Ann Johnson, now 48, suffered a devastating stroke in 2005 that robbed her of speech and paralyzed her body.
Now, a pioneering blend of neuroscience and AI converts Johnson’s brain signals into written text and audible speech.
Even facial expressions like smiles and pursed lips are mimicked by an on-screen avatar chosen by Johnson to resemble her own face.
Just two years prior, the same research team had enabled a paralyzed man known as Pancho to generate basic words like “hello” and “hungry” at a rate of 15 to 18 words per minute.
Johnson’s more advanced implant can produce sentences at a speed of 78 words per minute, close to half the rate of typical conversational speech, which is around 160 words per minute.
The algorithm behind Johnson’s implant focuses on phonemes – the individual units of sound that makeup words – rather than just the words themselves, according to David Moses, the project manager.
When Johnson was accepted onto the 6-year long trial at the University of California San Francisco and Berkeley, she said, “This is a research study. Its purpose is not to improve my life but to possibly help others like me in the future, I’m a guinea pig.”

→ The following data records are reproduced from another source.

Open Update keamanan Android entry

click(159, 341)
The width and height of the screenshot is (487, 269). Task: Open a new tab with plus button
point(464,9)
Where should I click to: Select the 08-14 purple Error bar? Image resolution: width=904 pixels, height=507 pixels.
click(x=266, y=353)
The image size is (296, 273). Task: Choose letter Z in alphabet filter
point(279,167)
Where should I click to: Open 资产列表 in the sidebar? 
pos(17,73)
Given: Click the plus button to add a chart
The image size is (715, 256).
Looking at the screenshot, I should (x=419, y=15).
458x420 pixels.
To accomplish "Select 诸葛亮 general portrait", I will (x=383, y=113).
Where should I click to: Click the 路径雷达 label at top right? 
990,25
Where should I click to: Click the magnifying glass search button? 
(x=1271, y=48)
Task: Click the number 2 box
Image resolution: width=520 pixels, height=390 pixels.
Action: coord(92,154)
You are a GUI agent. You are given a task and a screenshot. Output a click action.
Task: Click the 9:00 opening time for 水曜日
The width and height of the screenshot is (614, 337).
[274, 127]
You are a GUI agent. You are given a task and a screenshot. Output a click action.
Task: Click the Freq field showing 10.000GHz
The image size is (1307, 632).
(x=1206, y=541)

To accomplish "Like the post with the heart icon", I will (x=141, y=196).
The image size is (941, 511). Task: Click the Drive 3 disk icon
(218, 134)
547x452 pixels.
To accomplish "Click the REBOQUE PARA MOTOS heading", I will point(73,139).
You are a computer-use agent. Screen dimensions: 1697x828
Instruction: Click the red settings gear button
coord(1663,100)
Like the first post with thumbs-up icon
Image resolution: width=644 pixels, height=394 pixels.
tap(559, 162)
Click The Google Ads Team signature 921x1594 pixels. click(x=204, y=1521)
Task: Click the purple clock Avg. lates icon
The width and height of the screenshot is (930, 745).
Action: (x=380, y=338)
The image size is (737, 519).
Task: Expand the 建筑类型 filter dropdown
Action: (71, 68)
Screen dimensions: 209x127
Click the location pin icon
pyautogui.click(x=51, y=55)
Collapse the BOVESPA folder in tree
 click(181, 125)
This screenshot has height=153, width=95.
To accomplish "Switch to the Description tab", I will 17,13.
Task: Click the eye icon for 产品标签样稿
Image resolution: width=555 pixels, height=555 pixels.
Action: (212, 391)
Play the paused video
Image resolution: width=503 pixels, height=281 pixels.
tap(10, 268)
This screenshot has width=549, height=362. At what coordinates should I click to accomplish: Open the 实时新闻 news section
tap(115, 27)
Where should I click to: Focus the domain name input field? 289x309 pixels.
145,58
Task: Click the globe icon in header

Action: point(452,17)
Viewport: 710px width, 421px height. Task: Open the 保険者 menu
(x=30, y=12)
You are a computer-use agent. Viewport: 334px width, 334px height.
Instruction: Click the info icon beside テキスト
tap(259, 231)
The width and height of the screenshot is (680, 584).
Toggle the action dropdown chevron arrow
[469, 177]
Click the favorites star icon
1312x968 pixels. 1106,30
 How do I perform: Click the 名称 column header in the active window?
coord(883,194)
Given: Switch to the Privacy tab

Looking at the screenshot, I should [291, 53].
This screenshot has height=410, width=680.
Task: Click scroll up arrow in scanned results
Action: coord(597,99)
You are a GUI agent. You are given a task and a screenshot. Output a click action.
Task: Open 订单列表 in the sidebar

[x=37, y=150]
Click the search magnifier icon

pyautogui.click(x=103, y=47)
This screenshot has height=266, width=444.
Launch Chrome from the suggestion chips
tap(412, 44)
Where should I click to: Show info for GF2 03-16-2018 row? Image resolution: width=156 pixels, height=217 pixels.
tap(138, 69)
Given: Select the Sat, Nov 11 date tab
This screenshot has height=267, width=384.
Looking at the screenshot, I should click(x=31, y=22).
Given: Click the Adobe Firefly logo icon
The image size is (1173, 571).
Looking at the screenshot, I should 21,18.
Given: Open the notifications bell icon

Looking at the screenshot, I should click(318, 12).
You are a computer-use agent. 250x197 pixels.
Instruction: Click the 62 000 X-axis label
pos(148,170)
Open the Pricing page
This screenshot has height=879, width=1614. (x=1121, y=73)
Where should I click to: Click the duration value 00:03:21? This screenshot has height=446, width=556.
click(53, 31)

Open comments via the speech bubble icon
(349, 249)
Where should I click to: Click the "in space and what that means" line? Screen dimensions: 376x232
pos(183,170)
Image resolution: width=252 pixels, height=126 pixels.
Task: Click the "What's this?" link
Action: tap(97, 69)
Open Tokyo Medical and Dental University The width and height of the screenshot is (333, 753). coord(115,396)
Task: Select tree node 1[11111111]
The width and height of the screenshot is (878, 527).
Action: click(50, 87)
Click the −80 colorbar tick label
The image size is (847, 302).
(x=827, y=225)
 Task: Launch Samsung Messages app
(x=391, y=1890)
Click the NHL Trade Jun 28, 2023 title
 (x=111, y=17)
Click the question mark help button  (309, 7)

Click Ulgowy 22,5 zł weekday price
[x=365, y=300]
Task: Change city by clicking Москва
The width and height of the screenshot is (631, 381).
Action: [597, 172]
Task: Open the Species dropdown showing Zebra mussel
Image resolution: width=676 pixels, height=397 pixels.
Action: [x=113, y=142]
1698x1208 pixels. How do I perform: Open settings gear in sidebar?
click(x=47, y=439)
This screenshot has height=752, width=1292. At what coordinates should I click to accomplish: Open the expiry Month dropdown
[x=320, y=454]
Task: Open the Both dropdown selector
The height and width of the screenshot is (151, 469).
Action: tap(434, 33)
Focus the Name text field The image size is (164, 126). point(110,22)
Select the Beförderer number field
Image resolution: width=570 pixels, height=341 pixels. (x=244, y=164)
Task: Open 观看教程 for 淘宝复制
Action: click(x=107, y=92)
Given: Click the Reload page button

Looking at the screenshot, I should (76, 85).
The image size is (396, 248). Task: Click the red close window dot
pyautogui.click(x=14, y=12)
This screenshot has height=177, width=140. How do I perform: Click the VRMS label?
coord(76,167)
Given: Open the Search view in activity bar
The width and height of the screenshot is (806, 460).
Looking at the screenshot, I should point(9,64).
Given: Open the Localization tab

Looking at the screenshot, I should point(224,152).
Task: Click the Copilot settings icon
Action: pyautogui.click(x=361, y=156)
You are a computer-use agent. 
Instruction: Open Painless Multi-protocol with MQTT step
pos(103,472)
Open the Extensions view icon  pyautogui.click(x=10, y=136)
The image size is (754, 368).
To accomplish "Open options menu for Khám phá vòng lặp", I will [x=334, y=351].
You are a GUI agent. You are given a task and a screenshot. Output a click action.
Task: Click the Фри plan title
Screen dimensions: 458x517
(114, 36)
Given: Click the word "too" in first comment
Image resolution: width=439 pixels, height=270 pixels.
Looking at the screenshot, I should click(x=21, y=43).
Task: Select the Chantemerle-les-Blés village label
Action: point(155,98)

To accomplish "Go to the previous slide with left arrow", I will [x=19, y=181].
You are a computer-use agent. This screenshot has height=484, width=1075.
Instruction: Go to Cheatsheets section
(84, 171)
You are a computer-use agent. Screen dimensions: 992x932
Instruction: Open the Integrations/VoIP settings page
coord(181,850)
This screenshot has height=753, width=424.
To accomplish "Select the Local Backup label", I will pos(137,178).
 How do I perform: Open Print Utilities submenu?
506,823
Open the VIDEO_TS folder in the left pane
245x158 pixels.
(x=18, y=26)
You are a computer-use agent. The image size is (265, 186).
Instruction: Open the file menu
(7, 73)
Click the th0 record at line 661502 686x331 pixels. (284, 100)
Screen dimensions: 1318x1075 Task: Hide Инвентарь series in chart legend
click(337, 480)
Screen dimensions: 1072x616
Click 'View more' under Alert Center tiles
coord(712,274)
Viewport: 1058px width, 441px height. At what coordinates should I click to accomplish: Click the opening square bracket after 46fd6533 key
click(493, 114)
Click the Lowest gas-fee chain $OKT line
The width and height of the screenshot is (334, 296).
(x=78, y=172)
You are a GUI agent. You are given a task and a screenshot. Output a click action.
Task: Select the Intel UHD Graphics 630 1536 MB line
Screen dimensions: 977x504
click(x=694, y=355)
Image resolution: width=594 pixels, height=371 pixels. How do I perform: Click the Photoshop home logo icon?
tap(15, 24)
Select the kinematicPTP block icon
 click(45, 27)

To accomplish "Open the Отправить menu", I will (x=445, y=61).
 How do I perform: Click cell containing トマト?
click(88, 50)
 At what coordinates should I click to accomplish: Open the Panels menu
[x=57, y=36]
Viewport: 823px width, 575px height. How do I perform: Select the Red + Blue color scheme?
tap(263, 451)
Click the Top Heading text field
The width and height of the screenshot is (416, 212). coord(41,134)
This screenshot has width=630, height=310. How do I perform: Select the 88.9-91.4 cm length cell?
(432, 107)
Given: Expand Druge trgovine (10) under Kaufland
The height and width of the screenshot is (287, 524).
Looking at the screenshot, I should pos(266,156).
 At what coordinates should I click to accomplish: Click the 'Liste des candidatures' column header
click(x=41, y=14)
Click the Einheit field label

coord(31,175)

“Some family members think it’s too risky (it involves brain surgery). It lets me feel like I’m contributing to society.”
Kaylo Littlejohn, a graduate student involved in the research, emphasized the importance of adding voice to the avatar.
He said, “Speech has a lot of information that is not well preserved by just text, like intonation, pitch, expression.”
Combining facial expressions and vocalizations into a single technology
Published in the journal Nature, this marks the first time that both vocalizations and facial expressions have been synthesized directly from brain signals.
“We’re just trying to restore who people are,” stated Dr. Edward Chang, head of the University of California, San Francisco research team.
The technology, which currently relies on a wired connection between Johnson’s implant and a computer, could revolutionize the lives of those living with speech-limiting conditions like cerebral palsy and amyotrophic lateral sclerosis (ALS).
The technology uses a brain-computer interface (BCI) to solicit messages between the brain and a computer system. BCIs have been successfully used to replenish speech and movement in those with spinal injuries or paralyzing diseases.
Such technology has rapidly evolved, and experts predict that wireless versions could receive federal approval in the US within a decade.
Johnson’s commitment to overcoming her life-altering condition has been nothing short of inspiring, and she aims to be a trauma counselor and help others with her newfound ability.
“I feel like I have a job again,” she said. This is a poignant example of AI’s transformative benefits and the latest entry in a long sequence of phenomenal advances in medical technology.